Makan di Bandar Jakarta nikmat dan juga mantap. Cuman memang harus pilih-pilih karena dompet bisa jebol kalau kita kalap dan lapar mata semua dipesan. Tapi karena memang kualitas bahan baku yang sangat segar dan juga lokasi yang sangat bagus menurut saya sih masih sepadan. Kalau memang ada rezeki sekali-kali boleh nggak makan di sini
Bandar Djakarta memang jadi pilihan aman kalau mau makan seafood rame rame karena pilihan menunya lengkap dan ikannya fresh. Lokasinya di Ancol juga enak buat sekalian jalan santai setelah makan tanpa perlu pindah tempat.
Ikut seneng Mbak April kesampaian makan di Bandar Djakarta, apalagi makannya bareng keluarga tercinta dengan menu-menu pilihan, pasti jadi momen priceless banget, ya. Menu-menu pilihannya juga bikin penasaran (karena saya belum pernah nyoba.. hehe) kaya ikan senangin dan ikan shisamo itu
Makan di resto yang ikannya masih segar-segar (bahkan masih hidup) tuh emang sedikit lebih mahal. Cuma, kitanya lebih puas menikmatinya.
Ikannya pasti lebih nikmat. Apalagi kalau kita yang milih mau dimasak apa ikan yang kita pilih. Jatohnya kek makanan rumahan gitu ya, Kak.
Aku pernah main ke Ancol. Tapi, belum pernah nyobain makan di Bandar Djakarta. Ntar pan-kapan pingin nyobain juga lah.
Bandar Djakarta di dalam Ancol ini emang memikat sih, ada banyak tempat duduk with view. Leluasa pilih seafood, banyak yang masih segar pula. Bantu ku aminkan, semoga nanti mba balik kesana lagi dan nyoba makanan wishlist nya yak.
Cendol yang di pesan, secara tampilan menarik tuh. Sama aneka ikan dan sambal nya. Syukurlah dapat tempat duduk dengan view bagus, walaupun agak di sayangkan yang reserved tetapi nggak datang-datang sampai kalian beres makan.
Aku tuh suka seafood jadi sukses baca artikel ini ngilerrrr hahaha. Kebayang enaknya makan ikan laut ada sambel yang bisa pilih sendiri pulak. Fasilitas mushola nya pun mumpuni banget. Pantes banyak perusahaan yang suka makan bareng di sana.
Kalau makan seafood yang bisa milih ikan sendiri itu, hal yang paling seru.

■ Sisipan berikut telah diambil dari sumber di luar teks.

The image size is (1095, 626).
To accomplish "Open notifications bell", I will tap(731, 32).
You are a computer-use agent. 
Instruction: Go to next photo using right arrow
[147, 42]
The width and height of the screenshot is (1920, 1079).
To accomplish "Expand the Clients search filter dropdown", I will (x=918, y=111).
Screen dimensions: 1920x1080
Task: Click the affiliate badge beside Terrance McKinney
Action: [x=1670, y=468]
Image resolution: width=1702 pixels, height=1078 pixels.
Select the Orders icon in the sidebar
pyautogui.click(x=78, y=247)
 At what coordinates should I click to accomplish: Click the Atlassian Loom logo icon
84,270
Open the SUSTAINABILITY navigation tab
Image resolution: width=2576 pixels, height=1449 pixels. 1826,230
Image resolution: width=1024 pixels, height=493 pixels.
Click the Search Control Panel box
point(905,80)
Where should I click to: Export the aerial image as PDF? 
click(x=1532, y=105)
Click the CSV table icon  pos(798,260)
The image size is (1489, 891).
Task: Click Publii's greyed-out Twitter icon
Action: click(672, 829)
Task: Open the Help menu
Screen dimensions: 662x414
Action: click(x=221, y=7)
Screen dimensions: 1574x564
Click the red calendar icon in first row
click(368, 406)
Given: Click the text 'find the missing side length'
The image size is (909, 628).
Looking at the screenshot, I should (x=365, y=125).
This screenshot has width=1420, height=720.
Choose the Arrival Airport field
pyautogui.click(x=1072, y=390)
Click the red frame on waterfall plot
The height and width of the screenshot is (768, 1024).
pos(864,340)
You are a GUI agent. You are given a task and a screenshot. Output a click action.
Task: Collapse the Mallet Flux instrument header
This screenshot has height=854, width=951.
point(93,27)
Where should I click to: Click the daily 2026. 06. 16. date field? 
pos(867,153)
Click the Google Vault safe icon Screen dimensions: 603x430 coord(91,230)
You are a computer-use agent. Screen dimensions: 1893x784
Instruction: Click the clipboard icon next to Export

Dan aku baru tahu loh soal ikan senangin. Bisa hidup di air tawar dan asin itu yang membuat dia enak, informasi yang bikin aku penasaran dan ingin segera nyobanya.
Walau jujur, seenak apapun seafood yang ada di Jakarta, tetap buatku tidak merasa enak, karena sudah terbiasa makan yang langsung diambil dari laut. Seperti makan di tepi laut daerah pulau-pulau timur. Hihihi maafkan.
Tapi tetep memang untuk melunasi rindu, bandar djakarta bisa jadi pilihan baik untuk makan seafood. Dengan suasana dan ikan yang ada sudah cukup melunasi rindu makan ikan enak.
Pernah makan sekali, pas acara MPR netizen sak Indonesia diajakin gathering di JKT.
terus pas last day, dinner nya diarahkan ke sini
ofkorsss aku makan sak mbledoskuuu Pril.
seafoodnya enyaakkkk dan gede².
seingatku pas itu ga ada kepiting.
tapi ada lobster, mbuh aku njupuk piro kali 😂😂😂
Cakep banget Restoran Bandar Djakarta Ancol, spesialis seafood ya? Kalau ikan bakar request bumbunya manis bisa kah? Anaknya belum kuat makan pedes soalnyaaa.
Ikan sashimo pernah viral yaa gegara jadi makanannya Rayyanza.
Harga segitu kalau worth it dengan rasanya ya jadi ikhlas aja bayarnya.